There was no significant difference between treatment groups at baseline (Table 2). For all patients (n = 1357) the mean baseline MADRS total score was 29.6 (s.d. = 4.5), the mean age was 41 (s.d. = 12) years and 61.5% of patients were women. Using a median split, patients with MADRS scores below 30 were classified as less severely depressed and those scoring 30 or higher were classified as more severely depressed. Among the subset with more severe depression, 335 patients were treated with escitalopram and 332 with placebo.

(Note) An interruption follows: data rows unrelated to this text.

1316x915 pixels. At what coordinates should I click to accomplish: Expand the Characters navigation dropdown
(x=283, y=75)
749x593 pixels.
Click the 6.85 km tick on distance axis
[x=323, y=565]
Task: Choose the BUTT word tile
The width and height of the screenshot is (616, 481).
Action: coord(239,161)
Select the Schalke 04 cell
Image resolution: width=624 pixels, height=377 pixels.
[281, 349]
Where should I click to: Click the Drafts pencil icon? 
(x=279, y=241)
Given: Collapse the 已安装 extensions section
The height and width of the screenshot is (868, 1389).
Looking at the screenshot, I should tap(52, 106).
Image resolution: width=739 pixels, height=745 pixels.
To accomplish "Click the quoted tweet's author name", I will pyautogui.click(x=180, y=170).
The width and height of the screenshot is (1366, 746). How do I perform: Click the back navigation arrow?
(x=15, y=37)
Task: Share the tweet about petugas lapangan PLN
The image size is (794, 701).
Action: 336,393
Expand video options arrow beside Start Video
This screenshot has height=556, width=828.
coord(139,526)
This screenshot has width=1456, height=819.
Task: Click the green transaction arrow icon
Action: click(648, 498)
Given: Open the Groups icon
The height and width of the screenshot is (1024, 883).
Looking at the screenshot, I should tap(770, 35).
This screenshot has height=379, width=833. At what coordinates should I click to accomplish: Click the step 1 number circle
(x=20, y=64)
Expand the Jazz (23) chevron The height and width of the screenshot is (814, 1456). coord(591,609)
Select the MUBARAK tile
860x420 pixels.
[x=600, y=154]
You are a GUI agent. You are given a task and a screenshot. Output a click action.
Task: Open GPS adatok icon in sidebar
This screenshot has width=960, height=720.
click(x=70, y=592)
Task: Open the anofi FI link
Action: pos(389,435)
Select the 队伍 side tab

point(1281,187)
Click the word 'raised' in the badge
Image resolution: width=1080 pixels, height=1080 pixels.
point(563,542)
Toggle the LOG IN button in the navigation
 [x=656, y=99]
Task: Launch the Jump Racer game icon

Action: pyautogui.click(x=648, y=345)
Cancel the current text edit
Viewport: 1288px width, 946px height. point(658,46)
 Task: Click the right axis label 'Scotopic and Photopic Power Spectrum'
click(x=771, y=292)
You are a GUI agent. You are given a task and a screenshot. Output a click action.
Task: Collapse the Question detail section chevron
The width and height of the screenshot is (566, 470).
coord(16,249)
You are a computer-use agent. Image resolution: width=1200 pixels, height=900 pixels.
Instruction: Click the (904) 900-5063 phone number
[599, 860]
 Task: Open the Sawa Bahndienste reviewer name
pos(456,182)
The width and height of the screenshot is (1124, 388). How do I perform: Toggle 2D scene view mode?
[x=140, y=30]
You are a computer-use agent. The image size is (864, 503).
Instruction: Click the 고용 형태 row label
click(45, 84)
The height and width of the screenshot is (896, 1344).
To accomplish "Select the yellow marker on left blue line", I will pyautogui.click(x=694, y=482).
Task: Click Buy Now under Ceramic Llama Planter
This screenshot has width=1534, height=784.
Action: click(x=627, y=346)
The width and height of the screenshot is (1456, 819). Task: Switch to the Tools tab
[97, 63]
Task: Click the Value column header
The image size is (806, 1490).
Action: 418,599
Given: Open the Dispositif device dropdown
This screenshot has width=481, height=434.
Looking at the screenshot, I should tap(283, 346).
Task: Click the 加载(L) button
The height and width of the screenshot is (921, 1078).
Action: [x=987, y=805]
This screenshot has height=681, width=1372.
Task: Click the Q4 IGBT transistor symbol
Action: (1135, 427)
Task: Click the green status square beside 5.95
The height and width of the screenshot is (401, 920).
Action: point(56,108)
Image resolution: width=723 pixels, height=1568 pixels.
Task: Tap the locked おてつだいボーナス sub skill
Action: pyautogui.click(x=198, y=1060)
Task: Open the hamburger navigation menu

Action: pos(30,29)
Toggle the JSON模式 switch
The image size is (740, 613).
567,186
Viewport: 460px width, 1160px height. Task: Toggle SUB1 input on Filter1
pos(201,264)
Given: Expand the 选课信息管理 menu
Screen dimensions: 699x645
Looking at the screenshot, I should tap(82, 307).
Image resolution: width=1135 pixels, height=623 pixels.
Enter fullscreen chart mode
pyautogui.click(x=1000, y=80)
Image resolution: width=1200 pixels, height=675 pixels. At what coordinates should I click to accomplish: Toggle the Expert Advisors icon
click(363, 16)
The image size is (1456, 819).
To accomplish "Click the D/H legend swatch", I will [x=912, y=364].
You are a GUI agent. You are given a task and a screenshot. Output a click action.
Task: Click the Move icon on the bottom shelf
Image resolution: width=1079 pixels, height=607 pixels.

For all patients (n = 1357) the observed mean treatment difference (escitalopram v. placebo) from baseline after 8 weeks of treatment (LOCF) was 3.2 (s.d. = 9.5) MADRS points (Table 3), with observed response rates of 53.8% (escitalopram) and 36.9% (placebo), and remission rates (MADRS≤12) of 44.5% (escitalopram) and 32.2% (placebo) (Table 4). These values correspond to number-needed-to-treat (NNT) values of 6 for response and 8 for remission. For more severely depressed patients (MADRS≥30, n = 667) estimated MADRS means at last visit were 16.8 (s.d. = 10.5) for escitalopram treatment and 21.5 (s.d. = 10.9) for placebo, with an estimated mean treatment difference from baseline of 4.7 (s.d. = 10.7) (see Table 3). Response rates were 54.3% (escitalopram) and 33.4% (placebo), and remission rates (MADRS≤12) were 38.5% (escitalopram) and 25.3% (placebo) (Table 4). These values correspond to an NNT of 5 (100/20.9) for response and 8 (100/13.2) for remission. Corresponding values for the less severely depressed patients are also shown in Tables 3 and 4.
Mixture model v. ANCOVA
The distributions of MADRS total scores (LOCF) after 8 weeks of treatment with escitalopram or placebo are shown in Fig. 1. Inspection of the six graphs shows that the mixture model substantially improves the fit of the histograms compared with the ANCOVA, which assumes just one bell-shaped curve. Akaike’s information criterion strongly supported this in the entire population (a difference of 106.78 points in favour of the mixture model) as well as in both subgroups (differences of 74.03 points in severe depression and 48.98 points in moderate depression). Whereas the ANCOVA model explains about 6% of the variance, the mixing component of the mixture model accounts for about 60% (see Table 3). A bimodal distribution of outcomes is evident in five of the six panels, with the curve on the left capturing patients who benefited from treatment (‘responders’, characterised by low MADRS scores at week 8), whereas that on the right captures patients who did not benefit from treatment (‘non-responders’, characterised by high MADRS scores at week 8).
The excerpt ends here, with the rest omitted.